Lost Among the Living



That night at Wych Elm House, I dreamed.

I was in the front hall, standing next to the familiar umbrella stand, listening to the clock tick in the sitting room past the glass doors. The air was close, hot; I could not breathe, and I could not turn around. Instead, with the inexorable motion of dreams, I walked forward on silent footsteps.

There was something wrong with the light. It was glaring and harsh, burning like late-summer sunlight, and I blinked hard, trying to see. The corridor had somehow become the corridor at Mother’s hospital, the two places overlapping, and I felt my bare feet walking over cool tile instead of warm wood.

I turned a corner to find Mother sitting on a sofa, just as I’d seen her in the hospital visiting room. Her large brown eyes implored me silently from her porcelain face. She wore a shawl that drooped past her bare shoulders, and on the skin of her neck and her collarbones I could trace long lines of scratches, like claw marks, some of them welling with blood. Standing over her, wearing the white coat of a doctor, was David Wilde.

Something flickered past, lost in the glare of light. I raised my hand, trying to shade my eyes, trying to stare into the pitiless white. Stop, I wanted to shout at Wilde. Leave her alone. Behind me, I heard the snick of a door opening.

Forget, Mother said to me as blood trickled down her neck.

Then I was once again in the corridor of Wych Elm House. At the end of the hall I saw the front door hanging open to the steps and the cobblestoned drive beyond. Someone had come in.
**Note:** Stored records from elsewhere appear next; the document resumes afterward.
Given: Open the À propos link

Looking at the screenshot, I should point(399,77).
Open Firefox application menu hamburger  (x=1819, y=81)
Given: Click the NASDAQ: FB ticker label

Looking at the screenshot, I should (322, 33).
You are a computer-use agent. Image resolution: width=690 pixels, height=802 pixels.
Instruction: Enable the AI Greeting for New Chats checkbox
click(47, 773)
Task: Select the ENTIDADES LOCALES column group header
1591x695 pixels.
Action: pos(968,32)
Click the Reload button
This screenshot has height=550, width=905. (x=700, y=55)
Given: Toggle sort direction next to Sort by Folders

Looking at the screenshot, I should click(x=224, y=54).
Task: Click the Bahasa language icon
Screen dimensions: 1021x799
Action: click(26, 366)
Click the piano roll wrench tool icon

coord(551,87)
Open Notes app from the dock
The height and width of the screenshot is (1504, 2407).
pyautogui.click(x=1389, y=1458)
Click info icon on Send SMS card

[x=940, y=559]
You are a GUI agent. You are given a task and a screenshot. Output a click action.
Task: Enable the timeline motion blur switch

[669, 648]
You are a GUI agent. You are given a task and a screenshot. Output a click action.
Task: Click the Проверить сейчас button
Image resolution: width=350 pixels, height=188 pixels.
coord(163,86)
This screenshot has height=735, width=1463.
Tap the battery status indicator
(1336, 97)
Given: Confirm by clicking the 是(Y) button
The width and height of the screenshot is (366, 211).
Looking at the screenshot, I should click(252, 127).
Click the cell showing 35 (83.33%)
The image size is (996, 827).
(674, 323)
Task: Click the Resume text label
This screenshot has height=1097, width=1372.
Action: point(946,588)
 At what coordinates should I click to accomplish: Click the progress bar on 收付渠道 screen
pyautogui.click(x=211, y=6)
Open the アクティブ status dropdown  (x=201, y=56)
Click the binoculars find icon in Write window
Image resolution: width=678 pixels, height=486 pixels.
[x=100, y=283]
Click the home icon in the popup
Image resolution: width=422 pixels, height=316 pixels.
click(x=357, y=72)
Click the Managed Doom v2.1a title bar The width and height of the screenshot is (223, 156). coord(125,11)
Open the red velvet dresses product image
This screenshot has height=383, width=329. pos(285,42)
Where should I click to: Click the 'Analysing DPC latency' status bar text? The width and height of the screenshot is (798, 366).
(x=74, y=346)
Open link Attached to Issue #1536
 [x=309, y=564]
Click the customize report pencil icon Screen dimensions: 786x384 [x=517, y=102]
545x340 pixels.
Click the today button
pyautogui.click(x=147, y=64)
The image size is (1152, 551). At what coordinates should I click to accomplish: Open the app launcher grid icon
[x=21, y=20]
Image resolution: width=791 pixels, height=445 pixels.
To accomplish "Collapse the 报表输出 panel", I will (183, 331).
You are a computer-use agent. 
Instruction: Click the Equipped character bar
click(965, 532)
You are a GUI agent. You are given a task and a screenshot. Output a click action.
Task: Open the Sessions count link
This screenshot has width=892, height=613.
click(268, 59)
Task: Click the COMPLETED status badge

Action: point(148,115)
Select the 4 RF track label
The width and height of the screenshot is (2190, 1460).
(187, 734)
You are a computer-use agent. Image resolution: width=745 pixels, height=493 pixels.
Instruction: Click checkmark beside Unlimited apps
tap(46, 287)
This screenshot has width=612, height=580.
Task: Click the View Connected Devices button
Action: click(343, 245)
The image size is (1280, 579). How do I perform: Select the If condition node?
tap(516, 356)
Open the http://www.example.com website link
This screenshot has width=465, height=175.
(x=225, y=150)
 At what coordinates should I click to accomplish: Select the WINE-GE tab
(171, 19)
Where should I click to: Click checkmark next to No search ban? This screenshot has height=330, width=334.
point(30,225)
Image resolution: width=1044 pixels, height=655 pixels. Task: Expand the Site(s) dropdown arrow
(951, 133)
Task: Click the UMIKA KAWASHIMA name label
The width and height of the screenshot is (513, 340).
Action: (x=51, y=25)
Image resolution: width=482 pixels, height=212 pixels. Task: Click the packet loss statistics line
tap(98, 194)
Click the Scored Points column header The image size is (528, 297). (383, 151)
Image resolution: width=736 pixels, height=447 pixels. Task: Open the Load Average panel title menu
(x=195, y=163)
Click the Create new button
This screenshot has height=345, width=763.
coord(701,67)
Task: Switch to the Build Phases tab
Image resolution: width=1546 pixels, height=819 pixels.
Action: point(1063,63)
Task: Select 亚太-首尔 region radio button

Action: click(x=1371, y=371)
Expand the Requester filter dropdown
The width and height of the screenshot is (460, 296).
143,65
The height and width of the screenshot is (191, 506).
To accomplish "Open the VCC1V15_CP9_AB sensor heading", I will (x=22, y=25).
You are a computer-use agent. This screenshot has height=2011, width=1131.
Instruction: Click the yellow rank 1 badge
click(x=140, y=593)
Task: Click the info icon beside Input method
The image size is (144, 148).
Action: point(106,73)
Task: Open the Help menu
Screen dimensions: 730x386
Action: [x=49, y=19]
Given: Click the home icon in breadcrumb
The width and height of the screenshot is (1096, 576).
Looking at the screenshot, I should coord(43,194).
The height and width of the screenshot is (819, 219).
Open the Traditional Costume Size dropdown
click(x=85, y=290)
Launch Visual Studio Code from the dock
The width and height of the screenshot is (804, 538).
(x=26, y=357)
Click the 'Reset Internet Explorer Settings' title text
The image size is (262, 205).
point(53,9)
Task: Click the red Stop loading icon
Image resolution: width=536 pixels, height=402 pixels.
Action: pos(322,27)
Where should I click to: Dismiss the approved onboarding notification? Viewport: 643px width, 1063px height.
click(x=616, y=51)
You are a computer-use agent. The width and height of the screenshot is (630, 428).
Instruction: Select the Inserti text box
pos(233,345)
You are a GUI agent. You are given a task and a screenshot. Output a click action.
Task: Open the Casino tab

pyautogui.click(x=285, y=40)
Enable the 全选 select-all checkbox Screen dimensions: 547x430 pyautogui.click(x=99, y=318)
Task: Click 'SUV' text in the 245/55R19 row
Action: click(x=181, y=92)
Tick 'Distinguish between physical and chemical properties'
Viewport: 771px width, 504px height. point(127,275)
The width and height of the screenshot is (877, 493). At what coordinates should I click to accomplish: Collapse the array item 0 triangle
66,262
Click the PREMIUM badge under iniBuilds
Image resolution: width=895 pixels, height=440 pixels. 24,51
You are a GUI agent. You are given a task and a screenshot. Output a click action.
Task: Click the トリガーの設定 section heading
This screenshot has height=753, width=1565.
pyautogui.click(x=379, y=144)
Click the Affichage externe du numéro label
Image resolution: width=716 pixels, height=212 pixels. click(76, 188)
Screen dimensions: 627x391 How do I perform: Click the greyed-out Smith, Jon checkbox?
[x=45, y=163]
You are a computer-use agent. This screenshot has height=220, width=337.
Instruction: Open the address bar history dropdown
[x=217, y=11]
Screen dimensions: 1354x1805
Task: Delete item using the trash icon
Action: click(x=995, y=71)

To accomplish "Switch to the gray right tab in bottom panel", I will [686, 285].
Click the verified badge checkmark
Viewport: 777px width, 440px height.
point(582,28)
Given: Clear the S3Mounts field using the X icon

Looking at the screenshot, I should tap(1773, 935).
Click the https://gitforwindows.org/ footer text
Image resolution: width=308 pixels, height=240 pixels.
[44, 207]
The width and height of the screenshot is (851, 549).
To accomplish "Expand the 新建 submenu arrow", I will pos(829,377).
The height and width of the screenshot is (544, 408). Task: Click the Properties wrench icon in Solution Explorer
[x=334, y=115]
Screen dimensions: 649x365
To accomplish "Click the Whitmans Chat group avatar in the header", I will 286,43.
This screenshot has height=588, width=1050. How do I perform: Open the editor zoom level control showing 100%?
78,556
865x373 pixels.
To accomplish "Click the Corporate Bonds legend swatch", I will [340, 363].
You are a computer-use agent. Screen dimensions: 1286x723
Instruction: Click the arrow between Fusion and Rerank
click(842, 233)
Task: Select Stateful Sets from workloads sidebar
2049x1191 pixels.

Wet footprints were pressed into the floor, coming through the door. In the bright light, they gleamed like fresh paint—feet crowned with toes, leading into the corridor beyond. With rising horror, I realized the prints were made in blood, as if someone had waded barefoot through a bloody puddle.

It’s Frances, I thought, unable to stop myself. The prints led around a corner and through a doorway where I could not see. She got up from the cobblestones outside. She hadn’t stayed where she’d fallen; she’d gotten up and come inside, broken and bloody, and if I followed the trail through the doorway I would see—

I gasped awake, jerking in my sweaty bed, a half-formed sound in my throat. In the darkness I put my hands to my neck, pressing my palms to it as I took one breath, then another.

It was the middle of the night, with nothing but darkness coming through my window, yet my bedroom was suffused with faint, eerie light, grayish white and creeping. I inhaled a breath of cold dampness before I realized it was mist.

The dream fell away. There could not be mist in my room; my window was closed. But I could feel it against my face, and it carried a strange smell, sweet and almost cloying. I threw back my covers and sat up, kneeling on the bed and gripping the sash of my bedroom window. It was stuck; I pushed harder, jamming the heels of my hands against it, as drops of water collected on the ends of my hair. I made a low sobbing sound as my fingers slipped over the damp wood of the sash, and then the smell disappeared and the mist vanished.

I turned and stared into the blackness of the room, my breath rasping loudly in the still air. It was full dark again now, the mist gone as if it had never been. The blood pounded in my temples. I am not mad, I thought wildly, thinking about footprints in blood. I touched a finger to a lock of hair that lay plastered to my cheek and curled it around my knuckle, watching the drop of water forming at the end. I did not imagine it. I am not mad.

In the morning, when dawn finally came, I found leaves scattered on the floor of my bedroom, brown and curled like the palms of hands in supplication, dry and crumbling beneath the soles of my bare feet.

? ? ?

Dottie was waiting in the morning room, her lips beginning to pinch at my tardiness. “You’re wearing one of your new frocks, at least,” she said.

I put a few scraps of breakfast on my plate, too tired to answer. The horrible night had left me flushed and hot, my eyes gritty. As so often happened when my spirits were low, I wanted Alex with an almost childlike craving. I could see the fine line of his jaw, the strong beauty of his fingers and the palms of his hands. Some mourners found that they could not recall their loved one’s face after a period of time, but I was not one of them. I would be haunted by excruciating memories of every detail of Alex until the day I died.

Forget, Mother’s voice said.

“Eat quickly, Manders,” Dottie broke in. “We have work to do today.”